Li Caruncho, de Layla Martínez, para o clube de leitura do podcast Livrólicos Anónimos, que ajudei a dinamizar em Setembro.



Caruncho, Carcoma em espanhol, num double-entendre dado que "carcoma" significa não só térmitas mas ansiedade, algo que também corrói, traz-nos quatro gerações de mulheres, presas a uma casa de fantasmas, velha, corroída, corrupta, uma casa da qual lhes é impossível escapar, onde os homens desaparecem. No início do livro, a neta volta a casa após uma ausência que, sabia, nunca seria eterna:

Quando passei a soleira da porta, a casa precipitou-se sobre mim. Este monte de tijolos e sujidade faz sempre a mesma coisa, lança-se sobre qualquer pessoa que atravesse a porta e retorce-lhe as entranhas até a deixar sem fôlego. A minha mãe dizia que esta casa nos faz cair os dentes e nos seca as vísceras, mas a minha mãe saiu daqui há muito tempo e não me lembro dela.

Aquilo que pode parecer figurado, sobre a casa, rapidamente acaba por mudar de tom, parecendo-nos que os estados emocionais das personagens que lá habitam se manifestam pelos objectos, de forma sobrenatural - a casa não é só um personagem enquanto lugar físico, mas enquanto manifestação de raiva reprimida (muita, muita raiva, muito rancor), esqueletos no armário talvez mais literais do que esperamos, uma casa de segredos (pun não intencional).

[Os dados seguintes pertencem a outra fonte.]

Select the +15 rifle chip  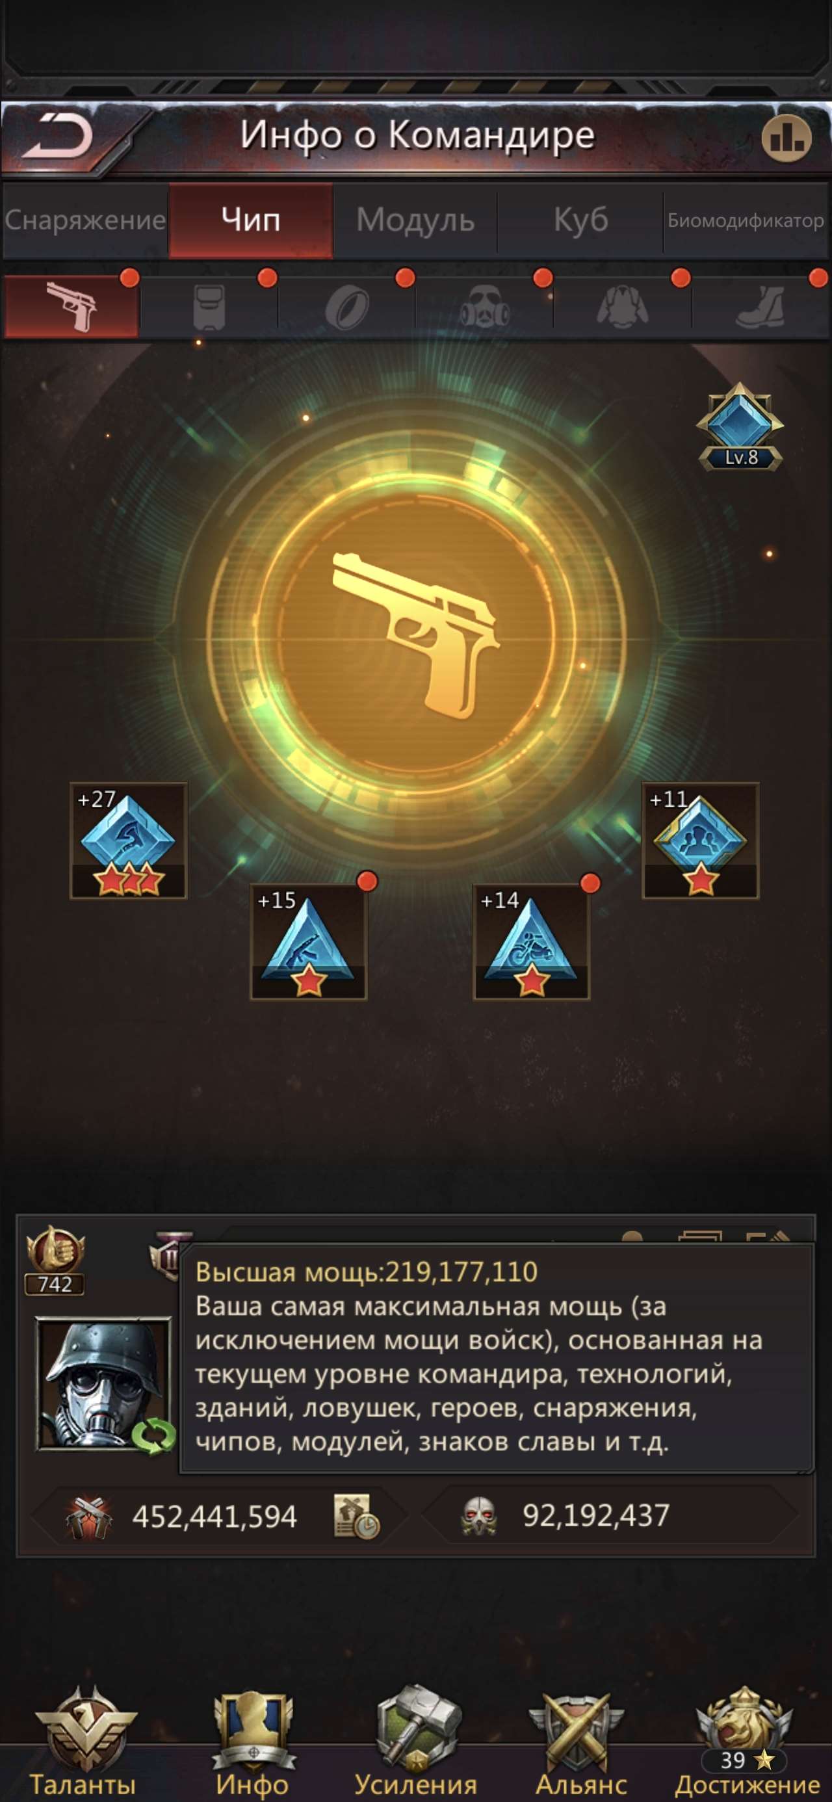pos(309,942)
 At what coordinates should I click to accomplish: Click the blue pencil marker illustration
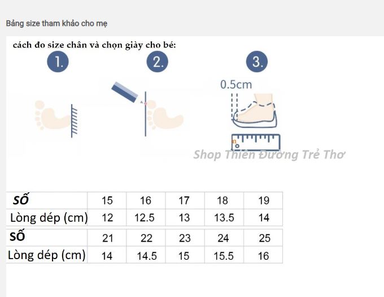[x=125, y=92]
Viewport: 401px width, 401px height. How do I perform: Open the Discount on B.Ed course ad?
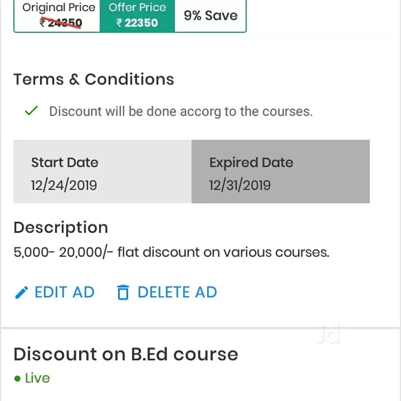tap(126, 354)
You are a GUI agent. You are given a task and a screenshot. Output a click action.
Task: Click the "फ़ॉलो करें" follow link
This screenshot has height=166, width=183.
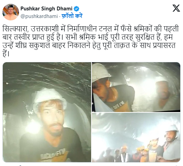72,16
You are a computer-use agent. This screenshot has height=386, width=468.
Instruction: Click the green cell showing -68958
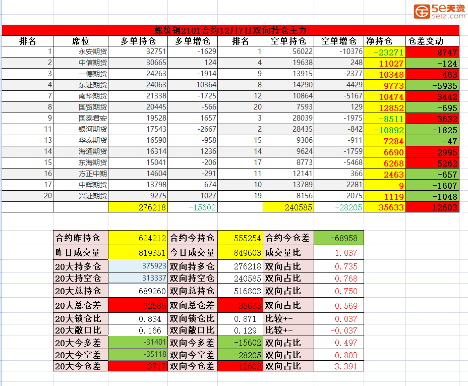coord(338,238)
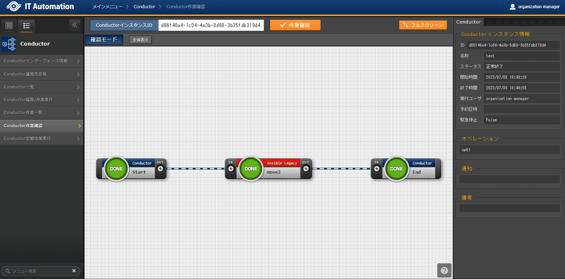Clear the menu search box
Image resolution: width=565 pixels, height=279 pixels.
pos(74,271)
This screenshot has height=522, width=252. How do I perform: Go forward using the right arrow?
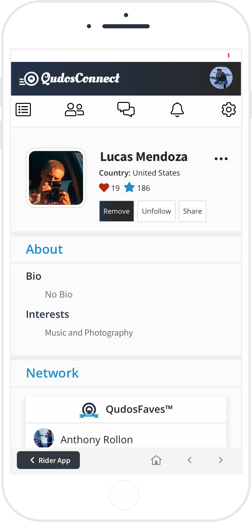tap(221, 460)
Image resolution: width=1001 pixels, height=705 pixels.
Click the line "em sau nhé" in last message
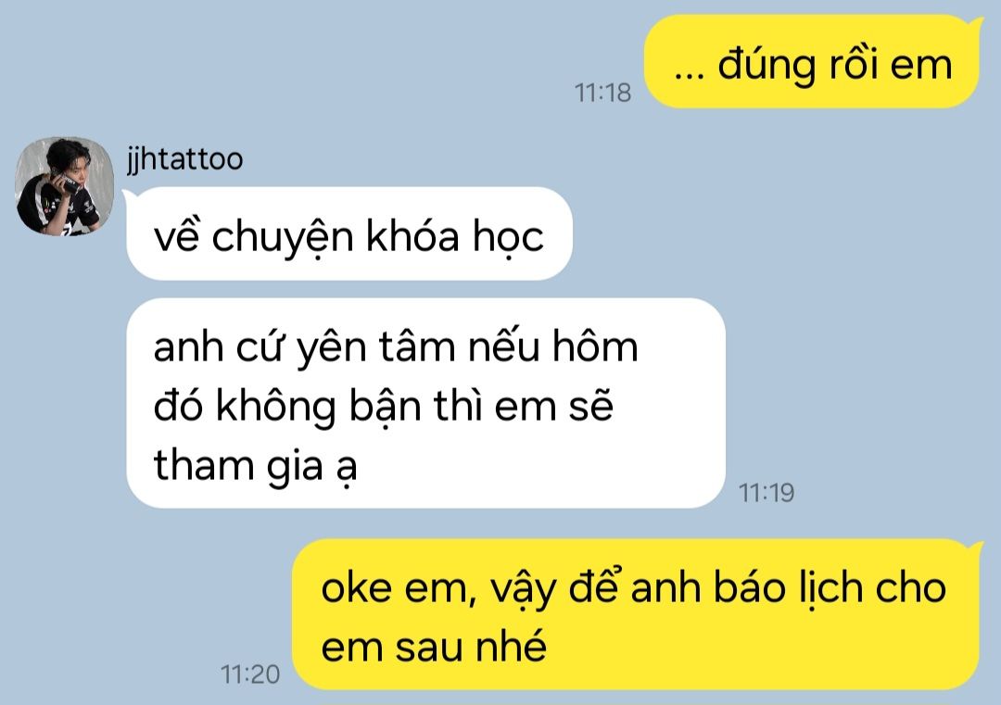point(434,647)
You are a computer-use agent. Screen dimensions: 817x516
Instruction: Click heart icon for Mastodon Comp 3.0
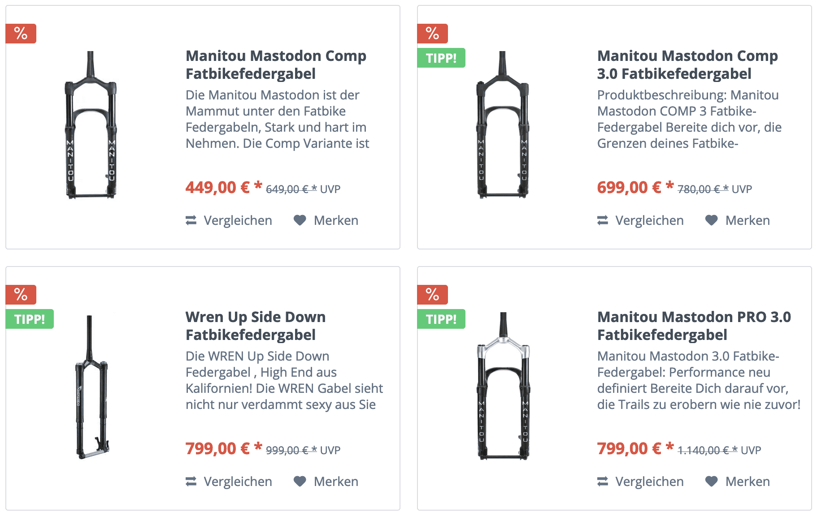tap(711, 220)
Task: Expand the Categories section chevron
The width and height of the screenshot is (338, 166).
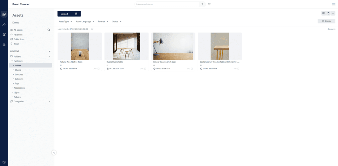Action: click(x=50, y=101)
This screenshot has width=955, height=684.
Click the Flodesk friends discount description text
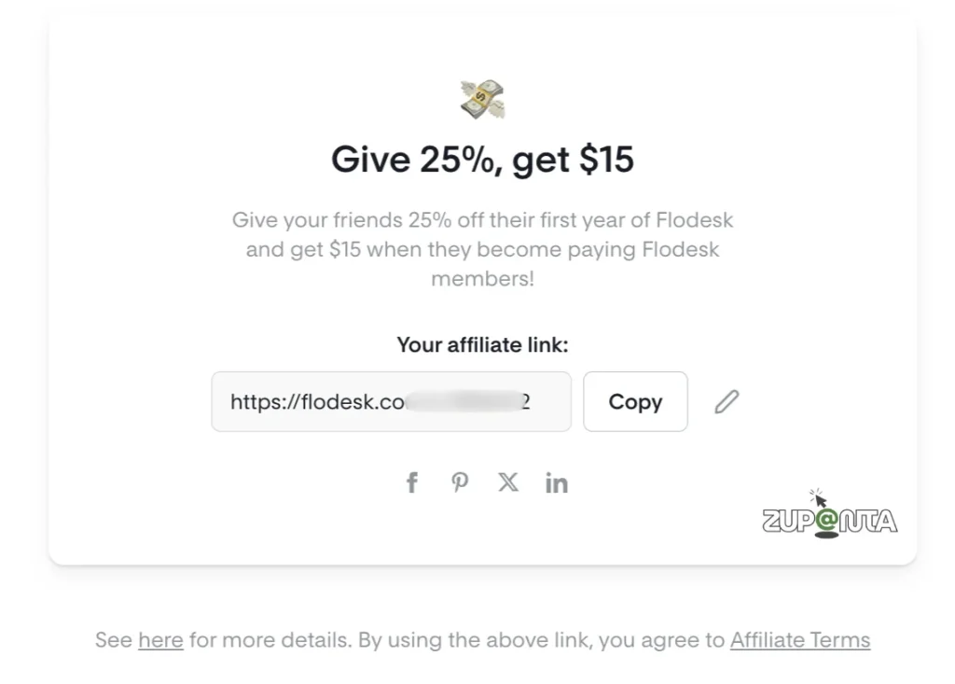[482, 249]
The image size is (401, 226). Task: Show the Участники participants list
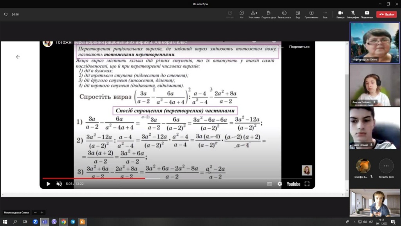(254, 14)
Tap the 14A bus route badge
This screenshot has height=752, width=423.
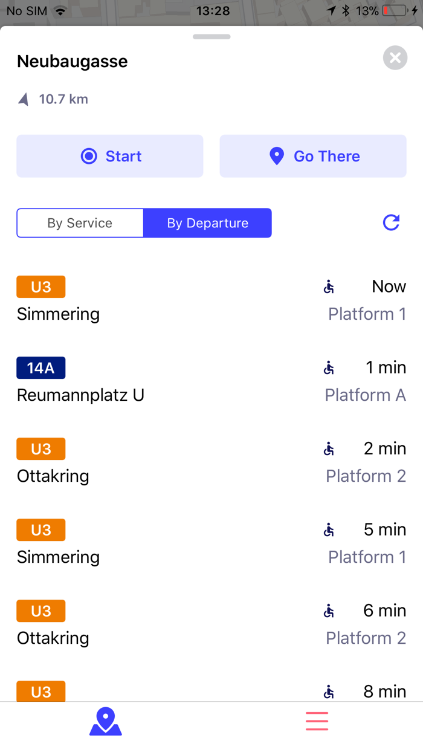pyautogui.click(x=40, y=368)
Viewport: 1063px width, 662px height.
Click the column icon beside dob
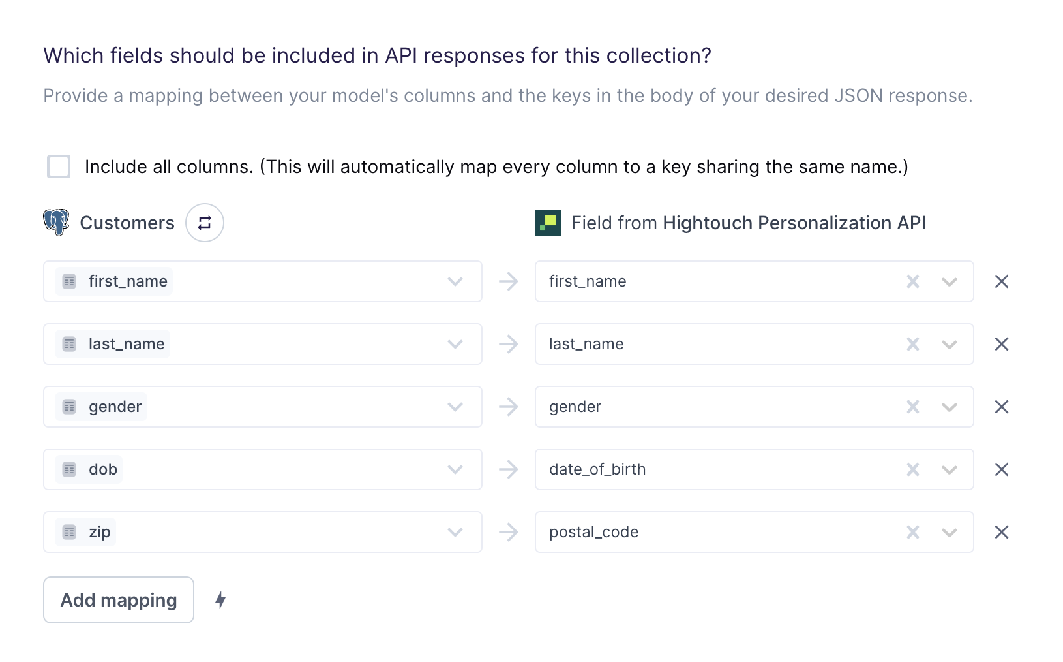(69, 469)
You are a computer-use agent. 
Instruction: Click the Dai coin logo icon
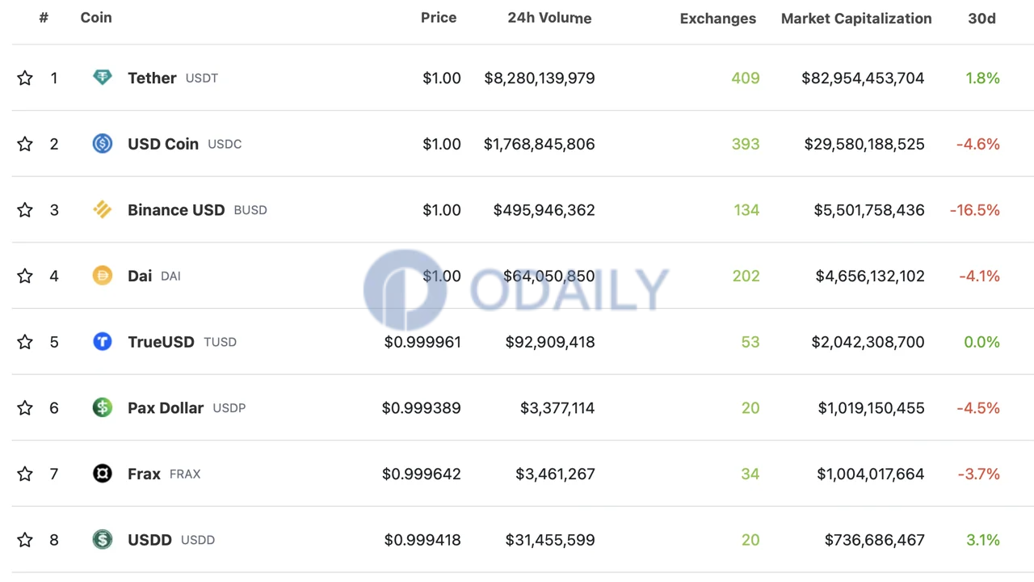coord(103,276)
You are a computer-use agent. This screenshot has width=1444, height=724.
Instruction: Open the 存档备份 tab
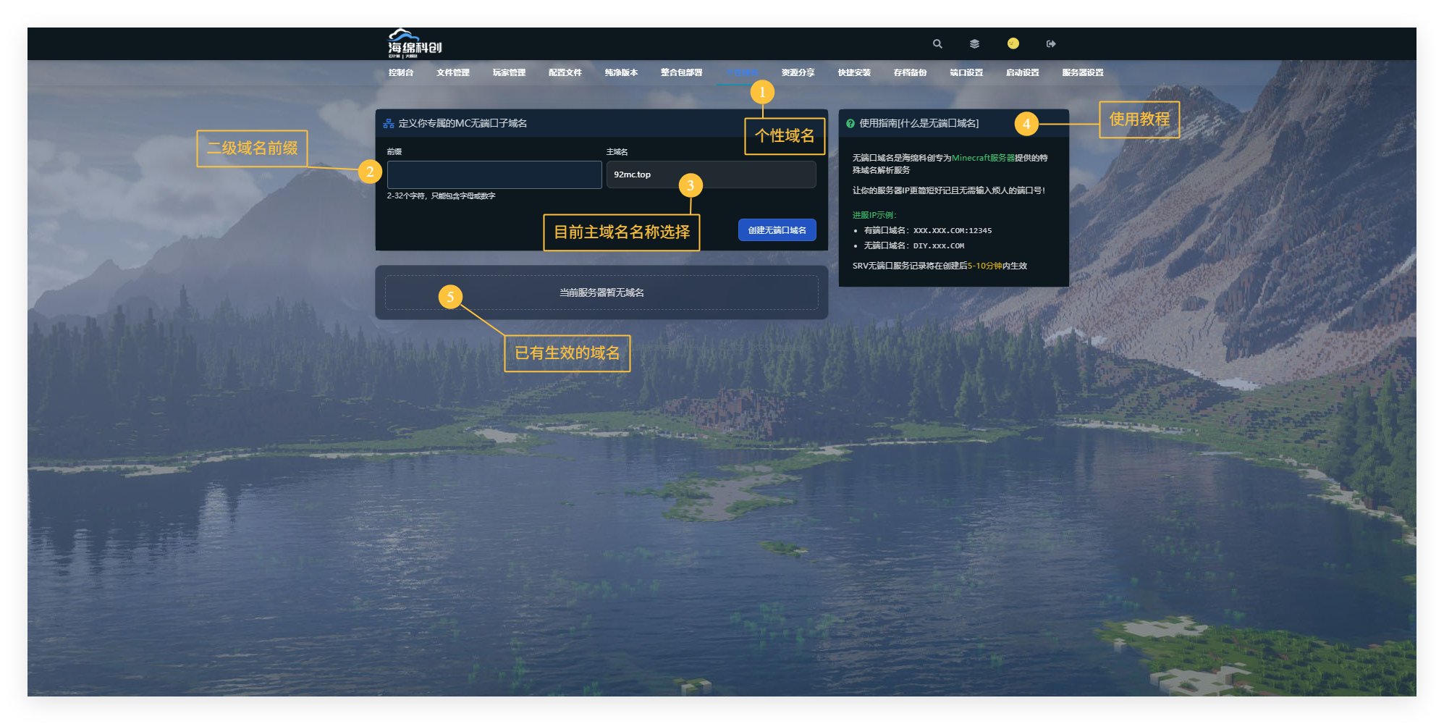(x=910, y=72)
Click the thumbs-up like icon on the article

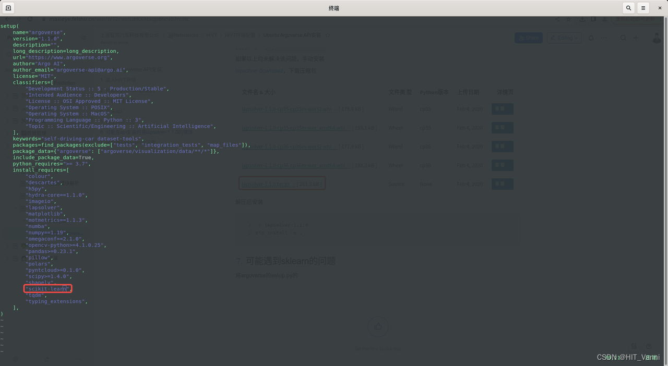point(378,327)
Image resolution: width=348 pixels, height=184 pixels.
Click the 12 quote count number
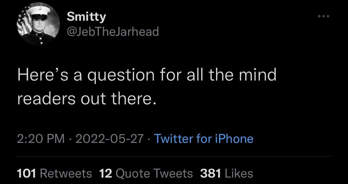point(106,174)
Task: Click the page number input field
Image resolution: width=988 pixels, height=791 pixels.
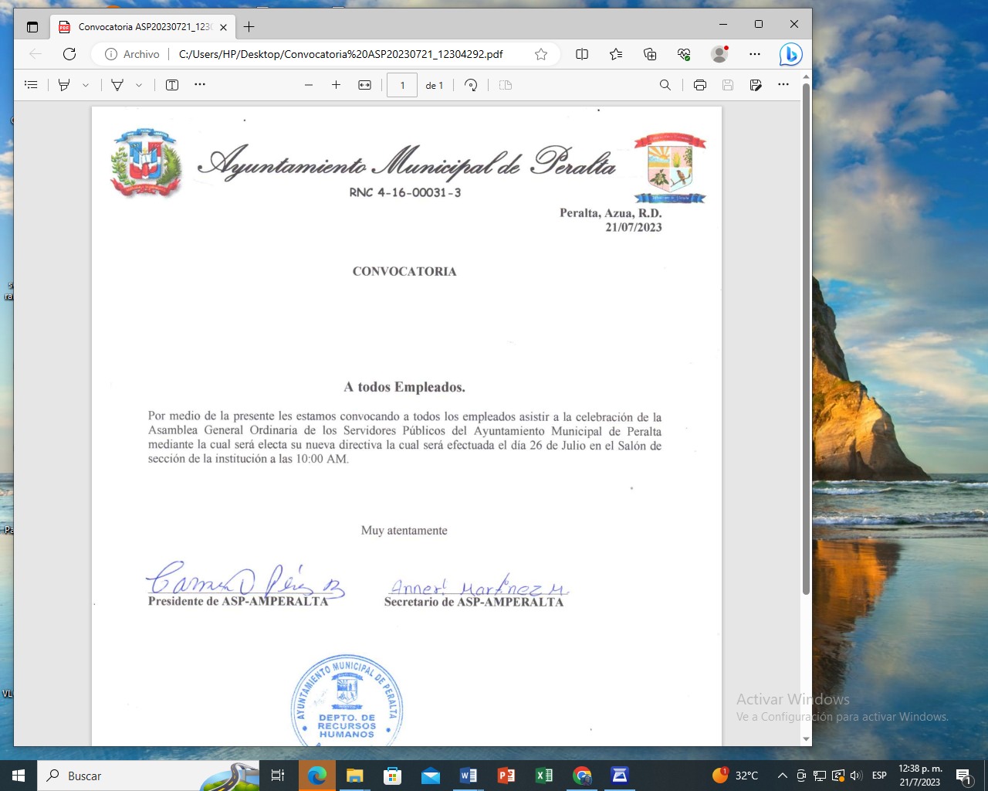Action: pos(402,85)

A narrativa alterna, entre capítulos, entre a primeira pessoa da neta, que chegara a casa, e a da avó, "a velha", ambas sem nome, seja porque poderiam ser quaisquer duas mulheres numa Espanha rural que nem a própria Espanha já conhece, seja porque, dada a sua pobreza, são irrelevantes, desmerecedoras de nome. Os nomes neste livro, são, aliás, poucos - temos a família mais rica da aldeia, os Jarabo, com quem esta família tem uma espécie de feud de décadas, intergeracional, e a Emilia, que nunca vemos nem conhecemos, temos apenas "o marido da Emilia", também ele desprovido de nome, uma entidade.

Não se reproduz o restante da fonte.